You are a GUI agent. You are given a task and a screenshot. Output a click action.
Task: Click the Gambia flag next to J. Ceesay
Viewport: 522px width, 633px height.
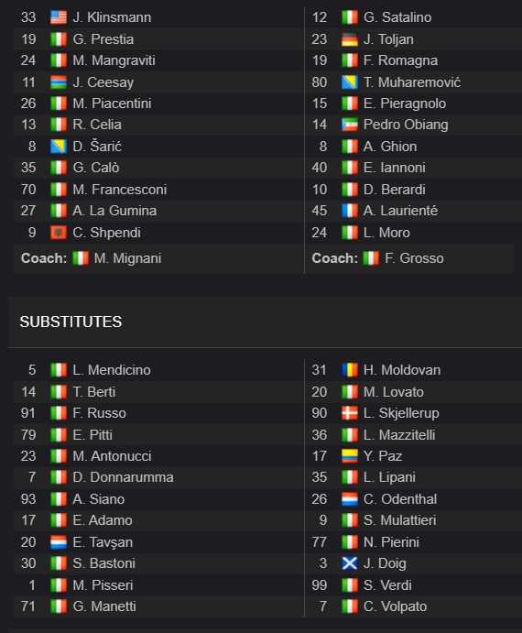[59, 82]
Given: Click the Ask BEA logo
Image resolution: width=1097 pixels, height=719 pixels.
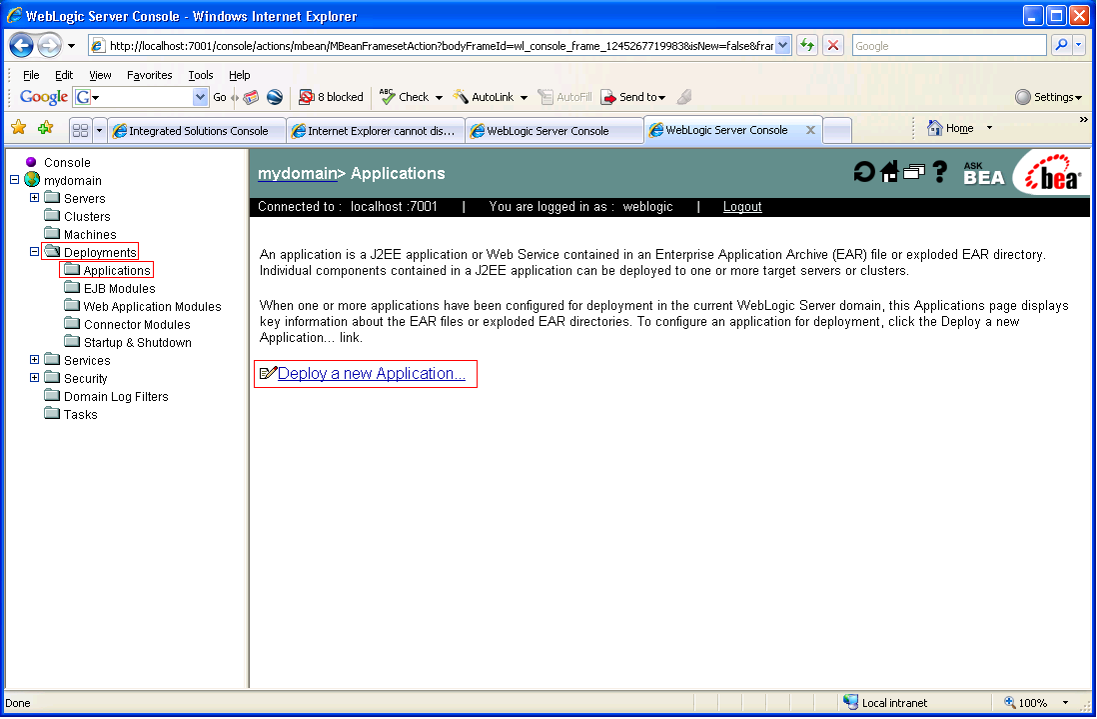Looking at the screenshot, I should point(983,173).
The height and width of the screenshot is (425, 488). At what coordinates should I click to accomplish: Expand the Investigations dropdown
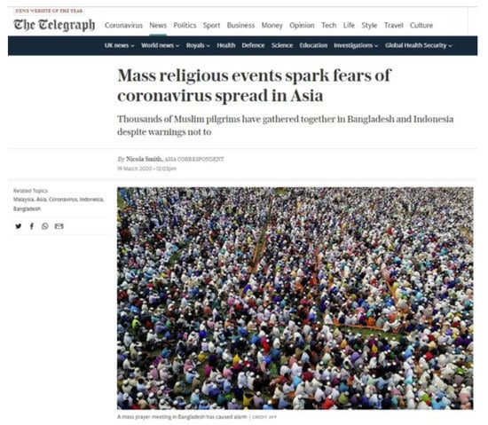click(x=356, y=45)
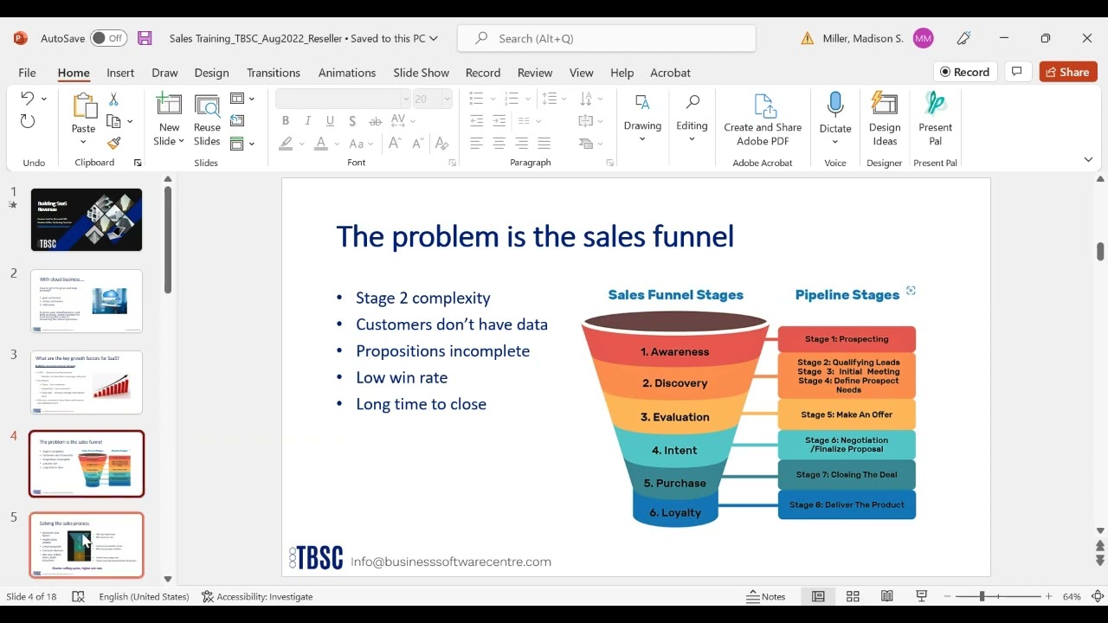Switch to Slide Sorter view
Viewport: 1108px width, 623px height.
[x=853, y=596]
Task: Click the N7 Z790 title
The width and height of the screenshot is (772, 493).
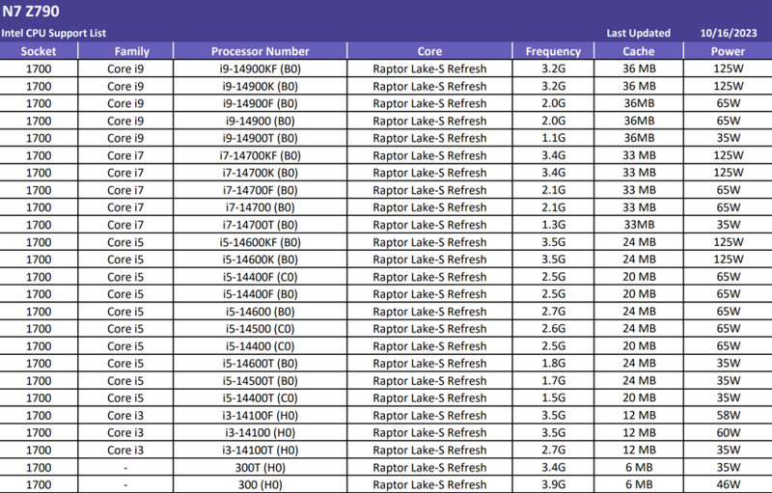Action: 31,11
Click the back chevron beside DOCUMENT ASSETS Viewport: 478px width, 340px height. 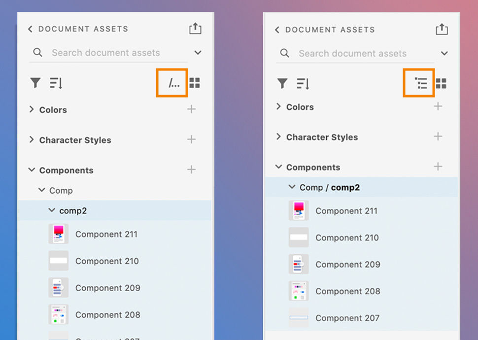(x=30, y=29)
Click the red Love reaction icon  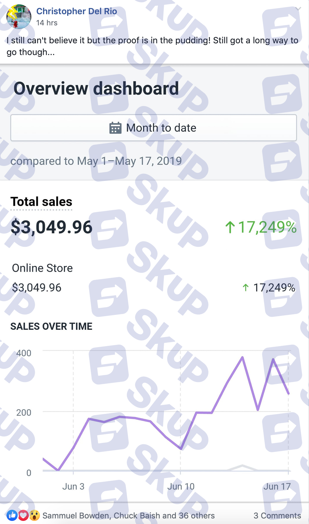[23, 515]
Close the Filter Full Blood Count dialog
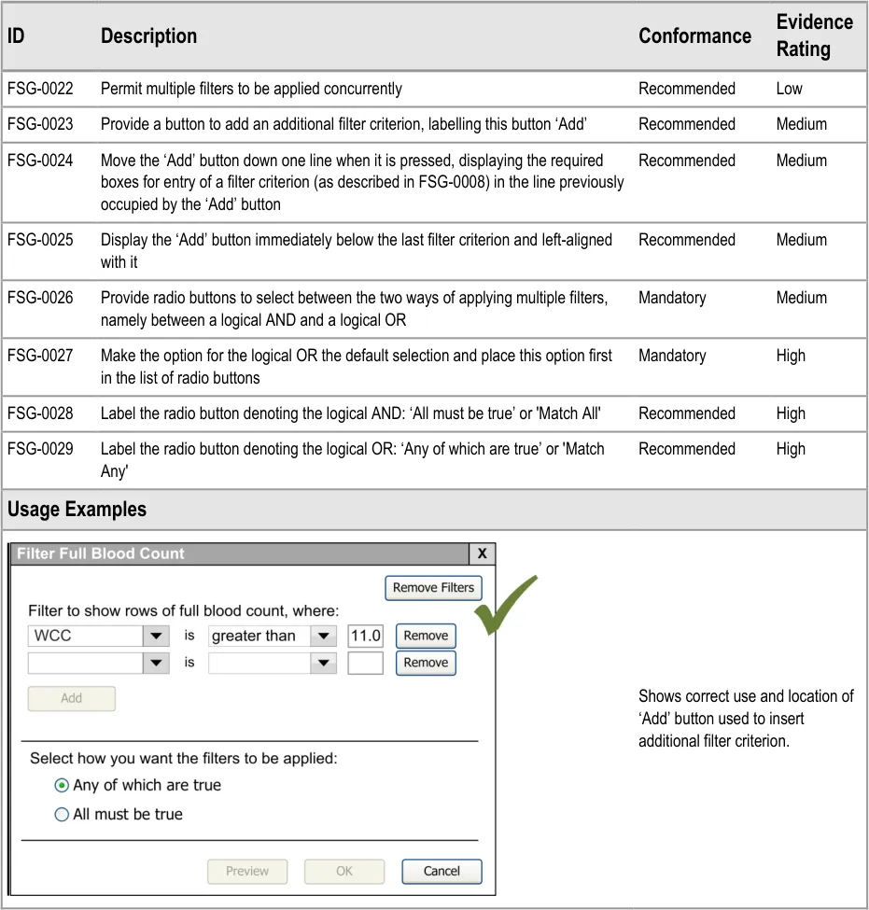The width and height of the screenshot is (869, 910). pos(482,553)
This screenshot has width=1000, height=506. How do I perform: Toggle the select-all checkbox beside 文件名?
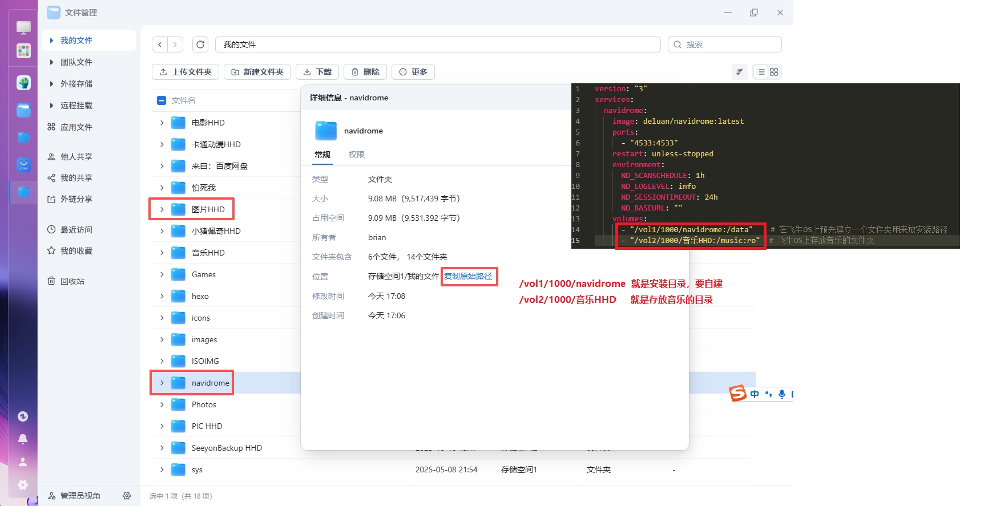coord(161,100)
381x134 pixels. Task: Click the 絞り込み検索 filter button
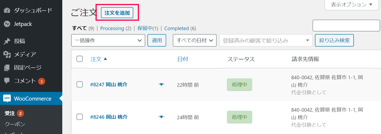pos(334,40)
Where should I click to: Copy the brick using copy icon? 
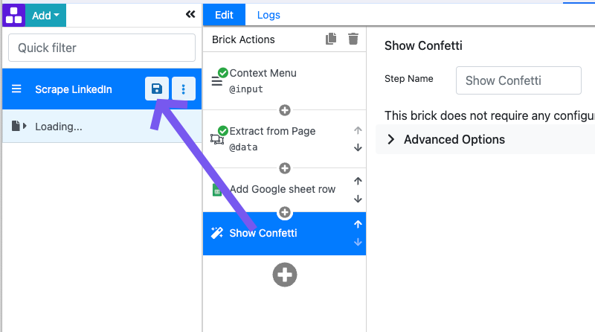point(331,39)
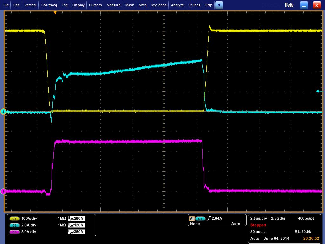This screenshot has width=325, height=244.
Task: Click the BW:200M bandwidth readout
Action: 77,219
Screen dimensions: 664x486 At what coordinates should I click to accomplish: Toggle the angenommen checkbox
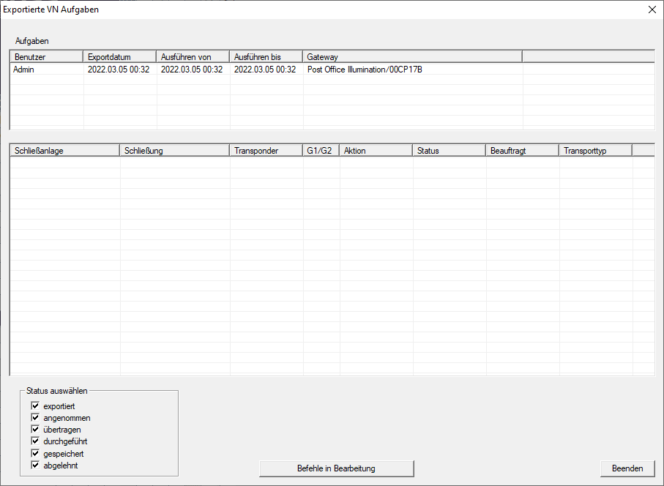click(34, 418)
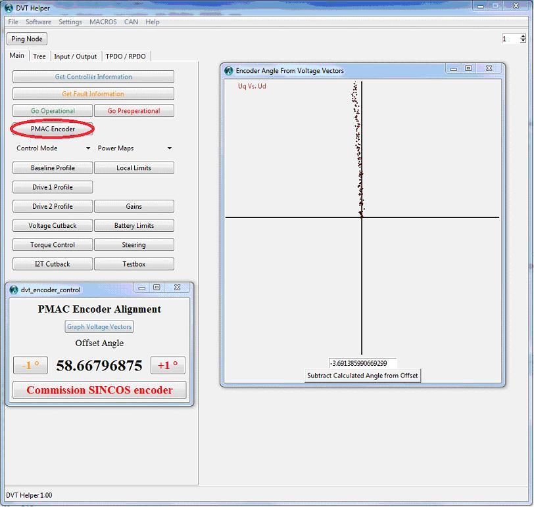Click the Encoder Angle window icon

229,70
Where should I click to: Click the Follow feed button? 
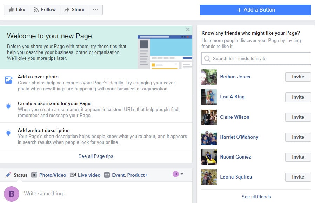45,10
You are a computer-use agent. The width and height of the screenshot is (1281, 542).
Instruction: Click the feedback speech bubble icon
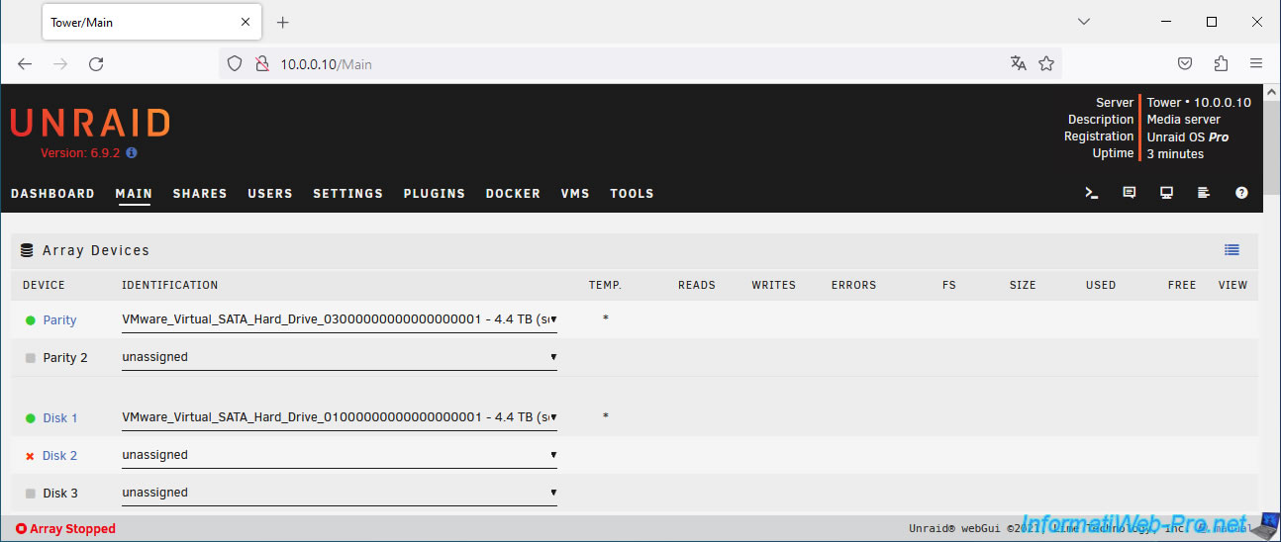click(x=1130, y=193)
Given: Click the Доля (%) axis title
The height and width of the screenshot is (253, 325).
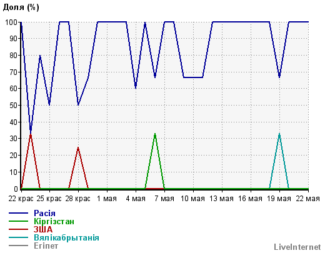Looking at the screenshot, I should click(21, 7).
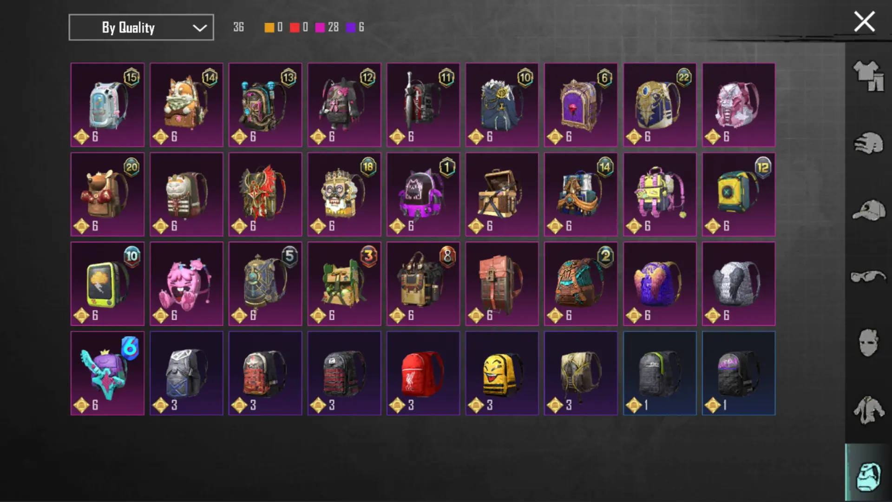Screen dimensions: 892x502
Task: Select the guitar backpack with blue 6 badge
Action: 107,373
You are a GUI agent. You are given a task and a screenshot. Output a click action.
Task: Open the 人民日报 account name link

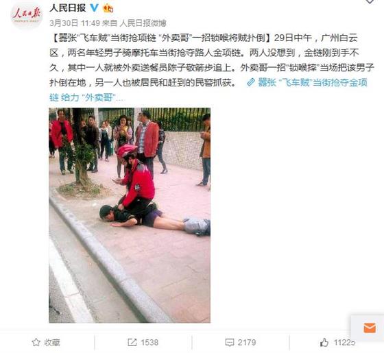pos(68,8)
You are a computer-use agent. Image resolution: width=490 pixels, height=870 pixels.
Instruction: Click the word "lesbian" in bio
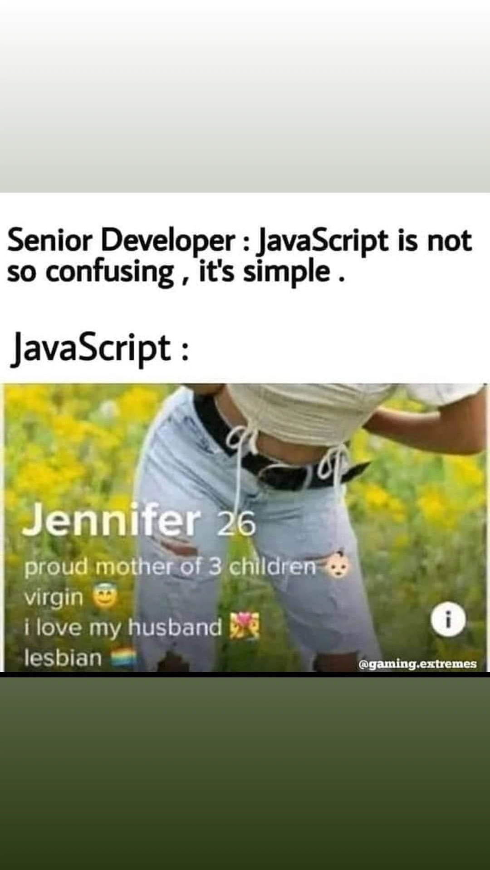[x=63, y=658]
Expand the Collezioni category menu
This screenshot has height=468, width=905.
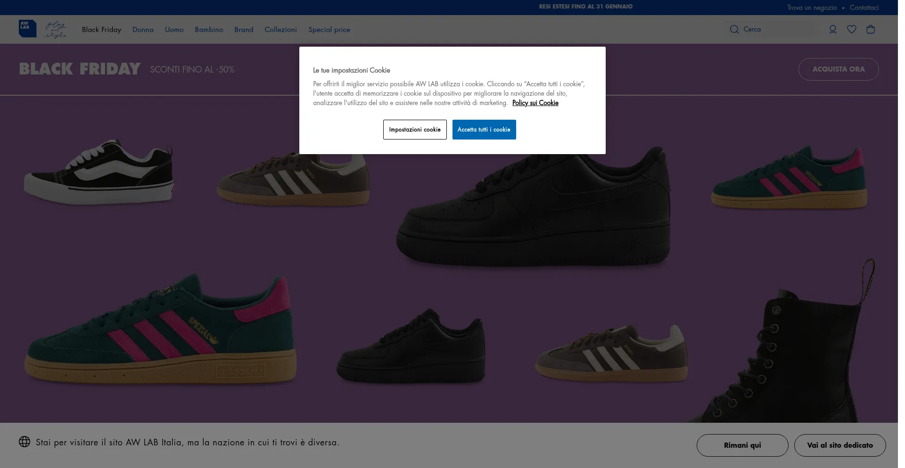point(280,30)
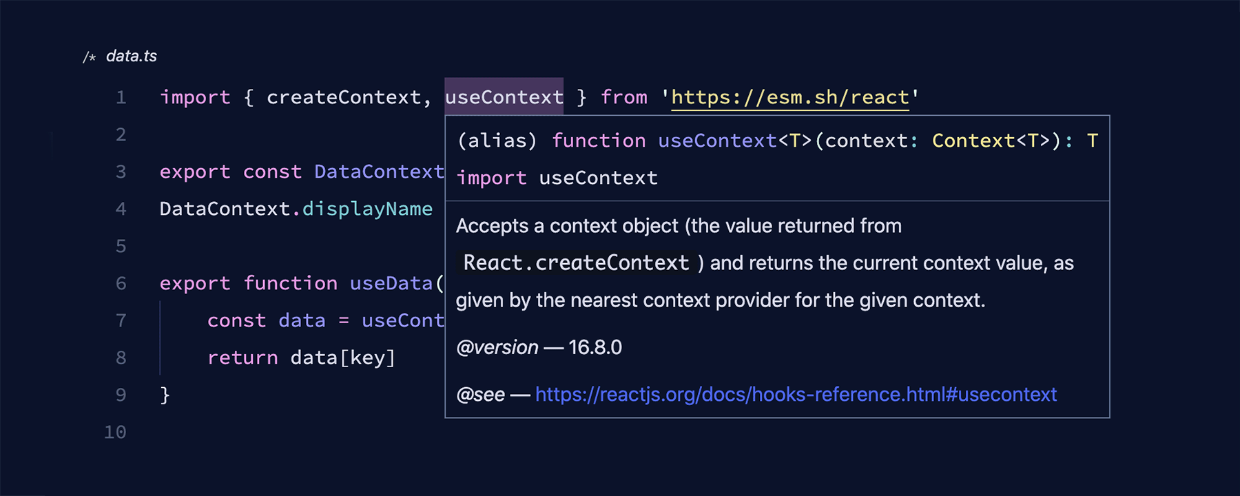Image resolution: width=1240 pixels, height=496 pixels.
Task: Click the return keyword on line 8
Action: click(x=242, y=358)
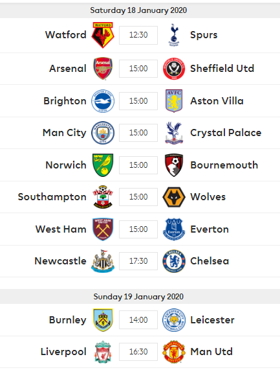Select the Wolves wolf-head logo
The width and height of the screenshot is (280, 370).
point(174,197)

• Required work
Return the lines above from the one with "381x134 pixels. Task: Click" through the one with "Given: Click the Доля (%) axis title", verbatim and nothing else. Omit every picture.

• Task solution
381x134 pixels. Task: Click the 絞り込み検索 filter button
pos(334,40)
Where should I click to: Copy the brick using copy icon? 
point(331,39)
This screenshot has width=325, height=244.
Task: Click the BW:200M bandwidth readout
Action: 77,219
Screen dimensions: 664x486 At what coordinates should I click to accomplish: Toggle the angenommen checkbox
click(34, 418)
Click the Encoder Angle window icon

229,70
Where should I click to: Click the Follow feed button? 
45,10
You are a computer-use agent. The width and height of the screenshot is (1281, 542).
Instruction: Click the feedback speech bubble icon
click(x=1130, y=193)
Given: Click the Доля (%) axis title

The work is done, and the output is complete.